By selling a stock short you anticipate that you can buy it at a cheaper price.
So these big firms would have screwed the little guys for 70 billion.. Instead the little guys figured out the scam and screwed them”
To be clear. When you short a stock you are paying a fee to essentially rent someone else’s stock so that any gain or loss in a stock is taken by you, not the owner. If the stock goes down you make money because you can buy the same stock later at a reduced price in order to redeem the stock that you “rented” If it goes up however then the “Shorter” loses money because he has to pay more for the same amount of stock he rented.

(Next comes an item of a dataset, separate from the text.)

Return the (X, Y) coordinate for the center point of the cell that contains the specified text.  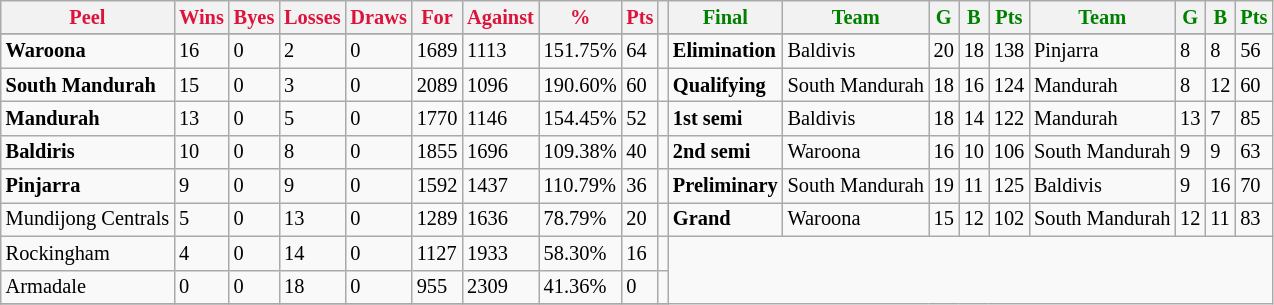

So no, those losses would not have occurred either way. If you own a stock that cost you $10 and it goes to $1 you lose $9. If you buy an option on a stock for $10 and it goes to $1000 you lose $990.
Also “Little guy's” do not generally sell stock options, which is what the shorters were buying.
The people or funds who made a lot of money were the ones who had large positions in the stock when it was cheap and the foresight to sell options on their positions.
The little guy's investing are buying into a bubble. The ones who sell before the bubble bursts will do ok, but the ones who hold onto their stocks too long will lose.
That was my point. The big guys who sold short originally would have screwed all the small investors.
Instead a group of small investors got together and screwed the big investors for billions.